Here details what's the difference is between managed_irq and io_queue.
* nr cpus <= nr hardware queue
(e.g. 8 CPUs, 8 hardware queues)
managed_irq is working nicely for situation where there hardware has at
least as many hardware queues as CPUs, e.g. enterprise nvme-pci devices.

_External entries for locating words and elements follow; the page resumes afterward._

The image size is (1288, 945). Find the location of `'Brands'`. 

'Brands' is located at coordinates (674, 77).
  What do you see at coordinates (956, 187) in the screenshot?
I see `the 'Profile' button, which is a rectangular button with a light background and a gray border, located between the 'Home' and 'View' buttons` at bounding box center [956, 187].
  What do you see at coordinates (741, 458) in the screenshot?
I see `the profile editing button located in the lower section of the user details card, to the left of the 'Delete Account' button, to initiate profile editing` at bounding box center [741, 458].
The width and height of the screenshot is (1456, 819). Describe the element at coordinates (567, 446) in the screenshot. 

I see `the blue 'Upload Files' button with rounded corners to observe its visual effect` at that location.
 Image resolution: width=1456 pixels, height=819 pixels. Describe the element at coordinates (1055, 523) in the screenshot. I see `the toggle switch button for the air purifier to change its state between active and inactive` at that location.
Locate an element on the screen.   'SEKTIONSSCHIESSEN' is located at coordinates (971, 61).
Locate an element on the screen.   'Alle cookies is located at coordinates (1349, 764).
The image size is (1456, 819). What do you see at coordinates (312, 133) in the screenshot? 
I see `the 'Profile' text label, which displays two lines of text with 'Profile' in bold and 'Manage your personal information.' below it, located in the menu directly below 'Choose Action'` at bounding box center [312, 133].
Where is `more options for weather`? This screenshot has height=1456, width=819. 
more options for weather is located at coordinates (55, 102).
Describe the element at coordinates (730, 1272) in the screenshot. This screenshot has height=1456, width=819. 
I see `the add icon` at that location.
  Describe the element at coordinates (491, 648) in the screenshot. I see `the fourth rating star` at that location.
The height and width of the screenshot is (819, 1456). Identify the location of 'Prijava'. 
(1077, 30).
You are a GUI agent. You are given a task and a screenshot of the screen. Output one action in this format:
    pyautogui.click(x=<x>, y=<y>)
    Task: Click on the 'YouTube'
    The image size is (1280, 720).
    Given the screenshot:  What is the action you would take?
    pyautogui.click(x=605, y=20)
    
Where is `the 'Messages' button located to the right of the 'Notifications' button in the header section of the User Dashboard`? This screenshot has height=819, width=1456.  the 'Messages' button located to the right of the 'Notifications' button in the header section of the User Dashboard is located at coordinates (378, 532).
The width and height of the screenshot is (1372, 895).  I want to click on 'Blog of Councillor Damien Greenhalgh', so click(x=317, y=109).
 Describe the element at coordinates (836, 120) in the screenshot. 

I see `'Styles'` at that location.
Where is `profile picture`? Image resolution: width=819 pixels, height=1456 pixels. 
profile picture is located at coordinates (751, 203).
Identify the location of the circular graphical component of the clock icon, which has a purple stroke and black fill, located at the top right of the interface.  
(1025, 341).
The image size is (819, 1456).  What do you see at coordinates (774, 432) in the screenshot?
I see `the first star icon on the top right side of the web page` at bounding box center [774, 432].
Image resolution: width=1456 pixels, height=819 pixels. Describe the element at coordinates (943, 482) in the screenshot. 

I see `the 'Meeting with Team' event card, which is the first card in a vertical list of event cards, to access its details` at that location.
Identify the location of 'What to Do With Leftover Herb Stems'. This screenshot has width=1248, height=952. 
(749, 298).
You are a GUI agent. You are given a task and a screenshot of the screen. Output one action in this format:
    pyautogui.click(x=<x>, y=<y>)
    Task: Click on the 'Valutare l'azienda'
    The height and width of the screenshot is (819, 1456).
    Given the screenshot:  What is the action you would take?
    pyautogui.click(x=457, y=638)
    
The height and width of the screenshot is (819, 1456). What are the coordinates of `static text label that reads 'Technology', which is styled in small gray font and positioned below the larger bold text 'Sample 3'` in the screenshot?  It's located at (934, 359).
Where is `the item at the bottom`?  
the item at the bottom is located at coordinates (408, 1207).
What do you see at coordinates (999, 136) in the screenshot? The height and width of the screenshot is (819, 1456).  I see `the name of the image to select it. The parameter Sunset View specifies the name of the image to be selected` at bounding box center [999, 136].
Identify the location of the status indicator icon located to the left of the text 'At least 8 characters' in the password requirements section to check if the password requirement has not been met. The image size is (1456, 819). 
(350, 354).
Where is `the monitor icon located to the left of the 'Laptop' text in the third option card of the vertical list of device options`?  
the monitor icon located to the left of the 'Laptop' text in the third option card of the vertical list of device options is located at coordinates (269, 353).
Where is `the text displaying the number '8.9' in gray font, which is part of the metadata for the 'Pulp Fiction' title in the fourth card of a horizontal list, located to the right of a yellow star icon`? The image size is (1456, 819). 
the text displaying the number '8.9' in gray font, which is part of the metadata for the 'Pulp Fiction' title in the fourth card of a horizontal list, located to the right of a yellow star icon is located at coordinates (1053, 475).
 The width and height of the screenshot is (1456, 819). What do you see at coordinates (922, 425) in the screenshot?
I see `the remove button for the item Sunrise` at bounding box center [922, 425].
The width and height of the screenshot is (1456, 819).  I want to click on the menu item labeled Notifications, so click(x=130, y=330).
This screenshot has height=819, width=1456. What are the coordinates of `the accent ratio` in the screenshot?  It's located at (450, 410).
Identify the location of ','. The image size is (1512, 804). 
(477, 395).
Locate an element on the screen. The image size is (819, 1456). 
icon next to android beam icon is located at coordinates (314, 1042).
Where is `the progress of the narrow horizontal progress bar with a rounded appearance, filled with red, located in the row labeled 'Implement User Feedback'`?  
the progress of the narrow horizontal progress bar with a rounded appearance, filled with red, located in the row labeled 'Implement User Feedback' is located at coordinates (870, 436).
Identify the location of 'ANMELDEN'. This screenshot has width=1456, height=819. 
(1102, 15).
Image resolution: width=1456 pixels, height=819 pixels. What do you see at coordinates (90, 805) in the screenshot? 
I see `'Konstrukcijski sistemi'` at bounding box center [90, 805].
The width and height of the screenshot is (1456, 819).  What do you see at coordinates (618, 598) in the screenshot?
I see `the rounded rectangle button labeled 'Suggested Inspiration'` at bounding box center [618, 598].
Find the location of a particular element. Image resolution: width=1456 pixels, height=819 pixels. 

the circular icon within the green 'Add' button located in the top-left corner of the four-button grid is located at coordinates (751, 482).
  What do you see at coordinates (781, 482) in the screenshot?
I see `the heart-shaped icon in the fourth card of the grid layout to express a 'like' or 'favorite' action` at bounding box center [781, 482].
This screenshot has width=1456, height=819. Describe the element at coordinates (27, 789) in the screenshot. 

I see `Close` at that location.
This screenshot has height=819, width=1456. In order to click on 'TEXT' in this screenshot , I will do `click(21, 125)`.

managed_irq will assign each CPU its own hardware queue and ensures that
non unbound IO is scheduled to a isolated CPU. As long the isolated CPU
is not issuing any IO there will be no block layer 'noise' on the
isolated CPU.
- irqaffinity=0 isolcpus=managed_ird,2-3,6-7
queue mapping for /dev/nvme0n1
hctx0: default 0
hctx1: default 1
hctx2: default 2
hctx3: default 3
hctx4: default 4
hctx5: default 5
hctx6: default 6
hctx7: default 7
IRQ mapping for nvme0n1
irq 40 affinity 0 effective 0 nvme0q0
irq 41 affinity 0 effective 0 nvme0q1
irq 42 affinity 1 effective 1 nvme0q2
irq 43 affinity 2 effective 2 nvme0q3
irq 44 affinity 3 effective 3 nvme0q4
irq 45 affinity 4 effective 4 nvme0q5
irq 46 affinity 5 effective 5 nvme0q6
irq 47 affinity 6 effective 6 nvme0q7
irq 48 affinity 7 effective 7 nvme0q8
With this configuration io_queue will create four hctx for the four
housekeeping CPUs:
- irqaffinity=0 isolcpus=io_queue,2-3,6-7
queue mapping for /dev/nvme0n1
hctx0: default 0 2
hctx1: default 1 3
hctx2: default 4 6
hctx3: default 5 7
IRQ mapping for /dev/nvme0n1
irq 36 affinity 0 effective 0 nvme0q0
irq 37 affinity 0 effective 0 nvme0q1
irq 38 affinity 1 effective 1 nvme0q2
irq 39 affinity 4 effective 4 nvme0q3
irq 40 affinity 5 effective 5 nvme0q4
* nr cpus > nr hardware queue
(e.g. 8 CPUs, 2 hardware queues)
managed_irq is creating two hctx and all CPUs could handle IRQs. In this
case an isolated CPU is selected to handle all IRQs for a given hctx:
- irqaffinity=0 isolcpus=managed_ird,2-3,6-7
queue mapping for /dev/nvme0n1
hctx0: default 0 1 2 3
hctx1: default 4 5 6 7
IRQ mapping for /dev/nvme0n1
irq 40 affinity 0 effective 0 nvme0q0
irq 41 affinity 0-3 effective 3 nvme0q1
irq 42 affinity 4-7 effective 7 nvme0q2
io_queue also creates also two hctxs but only assigns housekeeping CPUs
to handle the IRQs:
- irqaffinity=0 isolcpus=io_queue,2-3,6-7
queue mapping for /dev/nvme0n1
hctx0: default 0 1 2 6
hctx1: default 3 4 5 7
IRQ mapping for /dev/nvme0n1
irq 36 affinity 0 effective 0 nvme0q0
irq 37 affinity 0-1 effective 1 nvme0q1
irq 38 affinity 4-5 effective 5 nvme0q2
The case that there are less hardware queues than CPUs is more common
with the SCSI HBAs so with the io_queue approach not just nvme-pci are
supported.
Something completely different: we got several bug reports for kdump and
SCSI HBAs. The issue is that the SCSI drivers are allocating too many
resources when it's a kdump kernel. This series will fix this as well,
because the number of queues will be limitted by
blk_mq_num_possible_queues() instead of num_possible_cpus(). This will
avoid sprinkling is_kdump_kernel() around.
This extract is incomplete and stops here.